Sample size was calculated on the basis of findings from a clinical study of armodafinil for excessive sleepiness associated with SWD.19
A sample size of 133 evaluable participants per treatment group was expected to provide at least 90% power to detect a 1.6-minute difference (assuming a pooled SD of 4.0) in sleep latency on the MSLT and a 1-point mean treatment difference in PGI-S rating (assuming a pooled SD of 2.5). The power to test the joint hypothesis was calculated as at least 81%.
Scores on the MSLT across days 1 and 2 (ie, average of all 8 test sessions across days 1 and 2) were analyzed using analysis of covariance (ANCOVA), with treatment as the main factor and baseline MSLT value as the covariate. A Cochran-Mantel-Haenszel test was used to analyze mean PGI-S ratings on days 1 and 2. The primary comparison was that made between the group who received armodafinil at 150 mg/d and the placebo group for both these outcomes.
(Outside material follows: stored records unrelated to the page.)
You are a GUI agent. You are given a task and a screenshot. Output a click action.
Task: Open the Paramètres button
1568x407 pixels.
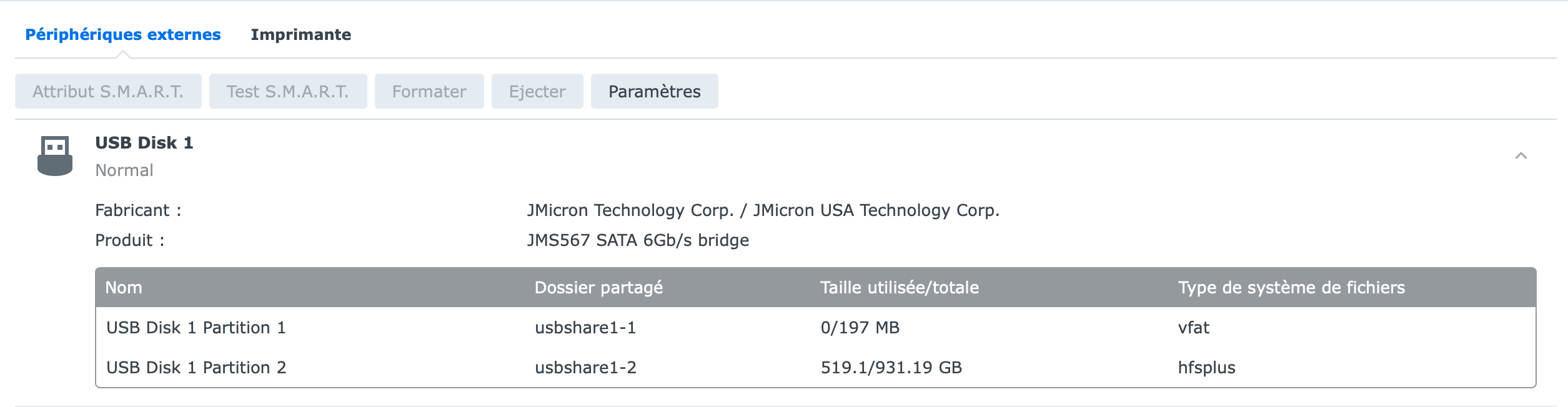[x=654, y=92]
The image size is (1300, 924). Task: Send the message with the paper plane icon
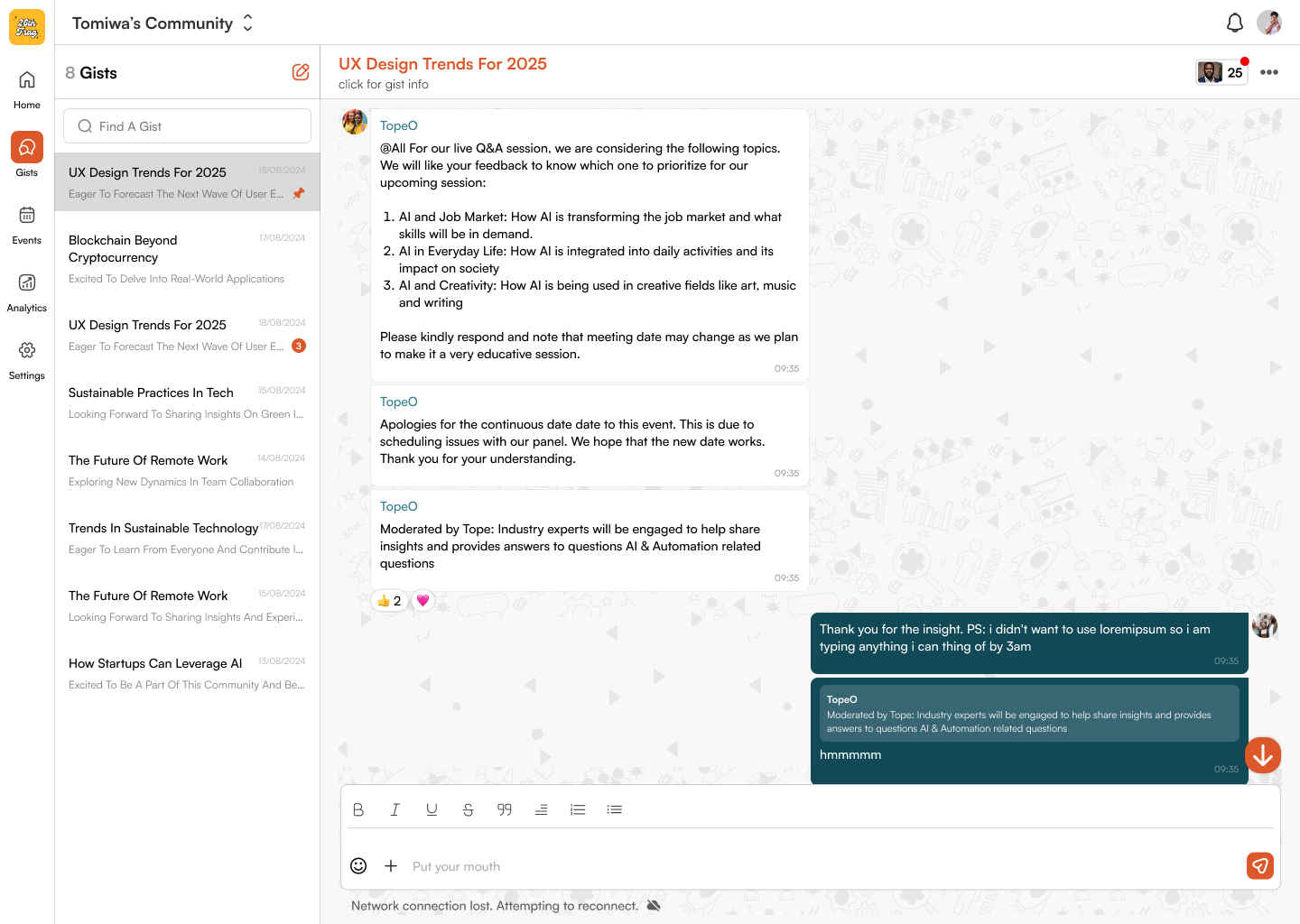coord(1259,865)
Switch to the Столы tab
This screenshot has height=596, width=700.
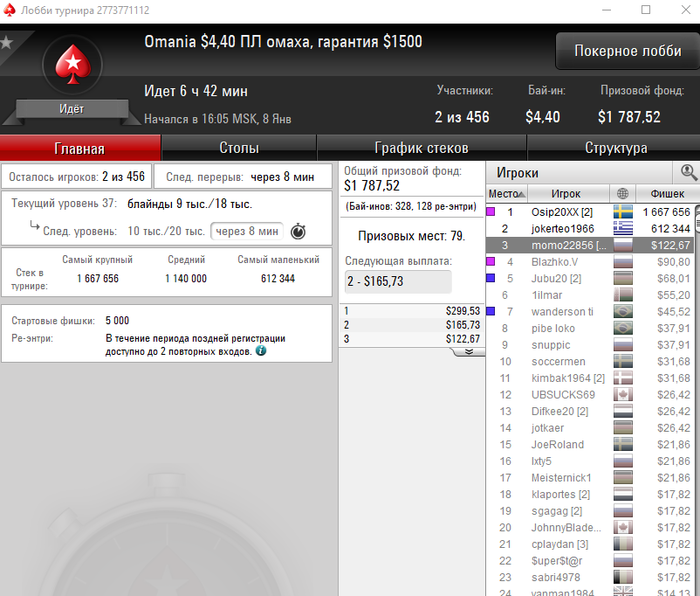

Type 1 error was controlled at the 0.05 level for the analyses of primary efficacy variables. The secondary outcomes, mean KSS score (average of 4 sessions given before each MSLT) and MSLT scores on days 1, 2, and 3, were analyzed using ANCOVA, with treatment as the main factor and baseline value as covariate. The PGI-S was analyzed using a Cochran-Mantel-Haenszel test on days 1, 2, and 3. Data from NPSG were also analyzed using ANCOVA. Adverse events were analyzed using the Fisher exact test. Statistical analyses completed for all secondary outcome measures were not adjusted for multiplicity; therefore, nominal P values are reported. All other tolerability outcomes are summarized with descriptive statistics.
The safety analysis set included all randomized participants who took at least one dose of study medication, and the efficacy analysis set included all participants in the safety analysis set who had at least one postbaseline, primary efficacy assessment on day 1 or 2.